───── Texto de origem ─────

Outro dia estava a ouvir num filme, o barulho da máquina de escrever. Comigo, a minha Olivetti, costurava palavras, depois corrigidas com lápis tinta, os mínimos pedaços de palavras, que eu sempre gostei de escrever. Eu fui, eu sou, eu vou. Bem mais. Minha máquina de escrever resumiu parte da minha vida.

Agora eu estou diante de um computador romântico, bem bonitinho. Me lembro da cena, o barulho das letras formatando o texto por meio das tintas preta e vermelha (da fita) ou quando ouvia o barulho da máquina de costura da Lília, que fazia minhas calças bocas de sino e eu adorava dançar.

Na vida, a gente junta pedaços de tecidos de cores, não exatamente retalhos, mas de todas as cores, para que neles possam caber músculos e ossos. As roupas não conseguem esconder nossa nudez.

Não sou deus, mas não sou qualquer um. Minhas linhas tortas sem certezas, não me denunciam,  talvez, me desnudam. Mostram minha ideologia, quem sou, meu refúgio, meu travesseiro de areia, meu delírio. Olhe bem um papel em branco, até a tela em que digitamos no computador: o que você vê?

Quando eu tinha 20 e poucos anos, e os retratos eram revelados em papel, eu achava incrível ver as imagens transportadas para uma coisa eternamente descartável. A vida da gente já foi um laboratório de fotografias, um museu pequeno e pleno de árvores genealógicas. Eu sonhava em ser professor, mas permaneço aluno até hoje.

A fotografia na parede mostra o revelado, muitas vezes mudando o foco – do mundo pequeno, cruel e amarelado, para os detalhes minúsculos interiores, o cotidiano e povoados. A moça da janela e a banda passando. Aliás, a banda não passa mais. A guerra está nas fotografias, mas a guerra não acabou.

─────

Requisito A:
Com base no texto sobre a máquina de escrever, responda às perguntas a seguir.
(i) De que marca era a máquina de escrever?
(ii) Quem fazia as calças boca de sino?
(iii) O que se sonhava ser aos 20 e poucos anos?
Requisito B: Dê continuidade ao texto sobre a máquina de escrever, começando logo após a última frase apresentada.

───── Informações fornecidas ─────

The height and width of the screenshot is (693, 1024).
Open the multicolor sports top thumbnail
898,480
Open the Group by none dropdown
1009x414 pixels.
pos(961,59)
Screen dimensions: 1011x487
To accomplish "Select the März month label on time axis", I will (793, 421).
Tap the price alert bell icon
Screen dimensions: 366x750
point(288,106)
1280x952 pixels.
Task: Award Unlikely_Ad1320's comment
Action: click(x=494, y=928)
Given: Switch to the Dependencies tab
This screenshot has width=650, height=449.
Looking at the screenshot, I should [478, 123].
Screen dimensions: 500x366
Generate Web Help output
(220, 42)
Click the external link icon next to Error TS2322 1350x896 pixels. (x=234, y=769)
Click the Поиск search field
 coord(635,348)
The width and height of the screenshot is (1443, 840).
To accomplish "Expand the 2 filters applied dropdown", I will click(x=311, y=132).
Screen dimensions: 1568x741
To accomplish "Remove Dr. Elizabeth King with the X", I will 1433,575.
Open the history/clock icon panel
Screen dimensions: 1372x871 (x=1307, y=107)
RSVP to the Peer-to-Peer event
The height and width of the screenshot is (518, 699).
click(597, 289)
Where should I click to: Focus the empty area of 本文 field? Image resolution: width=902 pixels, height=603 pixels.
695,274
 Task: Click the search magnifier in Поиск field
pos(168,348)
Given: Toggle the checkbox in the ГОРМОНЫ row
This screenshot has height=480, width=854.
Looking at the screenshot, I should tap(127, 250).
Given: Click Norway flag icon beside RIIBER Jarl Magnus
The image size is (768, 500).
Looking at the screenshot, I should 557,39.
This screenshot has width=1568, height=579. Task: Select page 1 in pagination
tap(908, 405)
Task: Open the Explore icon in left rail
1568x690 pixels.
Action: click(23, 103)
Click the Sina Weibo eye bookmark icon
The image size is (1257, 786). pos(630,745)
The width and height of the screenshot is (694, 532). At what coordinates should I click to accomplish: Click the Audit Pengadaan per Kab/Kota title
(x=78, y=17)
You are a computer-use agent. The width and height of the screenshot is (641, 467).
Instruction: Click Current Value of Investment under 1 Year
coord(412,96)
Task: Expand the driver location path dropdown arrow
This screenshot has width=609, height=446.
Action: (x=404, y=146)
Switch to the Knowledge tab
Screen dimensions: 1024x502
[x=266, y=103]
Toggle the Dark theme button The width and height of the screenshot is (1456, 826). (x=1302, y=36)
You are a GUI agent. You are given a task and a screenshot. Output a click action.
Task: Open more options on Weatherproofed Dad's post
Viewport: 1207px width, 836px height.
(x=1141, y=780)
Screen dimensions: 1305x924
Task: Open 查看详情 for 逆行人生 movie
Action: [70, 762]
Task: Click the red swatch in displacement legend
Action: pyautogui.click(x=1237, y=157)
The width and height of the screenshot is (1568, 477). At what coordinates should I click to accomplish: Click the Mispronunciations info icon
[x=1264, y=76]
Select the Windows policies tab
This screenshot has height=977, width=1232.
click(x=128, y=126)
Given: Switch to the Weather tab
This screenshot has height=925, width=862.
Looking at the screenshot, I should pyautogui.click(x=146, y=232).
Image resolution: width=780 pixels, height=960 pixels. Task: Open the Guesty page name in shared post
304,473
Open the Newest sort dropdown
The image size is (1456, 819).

─────

Resultado A:
(i) Olivetti.
(ii) Lília.
(iii) Professor.

Resultado B:
Aquilo da imagem de nós mesmos, é uma sensação boa e ruim. O espelho. A vontade é de perdurar na fotografia. Ficar jovem com o vigor de Dorian Gray (foto), cria de Oscar Wilde. Tudo para mim parece um monólito indecifrável. Só parece.

Nós não somos um terço do que pensamos ser, diante das sacadas, dos sobrados, do sol, da gente humilde, de gente que chora vendo filmes, da canção que faz a gente gostar muito do autor. Letra e música. Do amor que o samba acabou, mas por favor não deixem o samba morrer.

Olho para a máquina de escrever na garagem e sei que ela não é um fusca, mas se falasse… O que eu não gosto é ficar contemplando o rio que passou em minha vida, mas o que resta desse viver, admirar o puro, o entendimento, o conhecimento, porque nada do que foi seria de novo. Já foi.

O tempo da delicadeza aos olhos e provocando vontades nos viés da vida toda; salas, cristaleiras, cadeiras de balanços sobre espaços onde estão os quadros. Tudo é tão bonito, tão passageiro, tão Rimbaud, tão Guimarães Rosa, tão Caetano Veloso, tão assim. Um filete de água escorre no rosto, quando não é suor, é lágrima, é chuva, mas nem precisa se molhar, sequer alvissaras.

O silencio mora comigo, jamais a amargura.

Kapetadas

1 – Se vocês acham que comer frutas é muito frustrante, estão enganados.
2 –  Aquele que se amargura, se fosse de uma tribo indígena seria a dos borocoxos. Não soul.
3 – Som na caixa: “Quem é que tá passando dinamite na cabeça do século? Quem é, quem é, quem é? Me diga você que sabe datilografia”, Tom Zé.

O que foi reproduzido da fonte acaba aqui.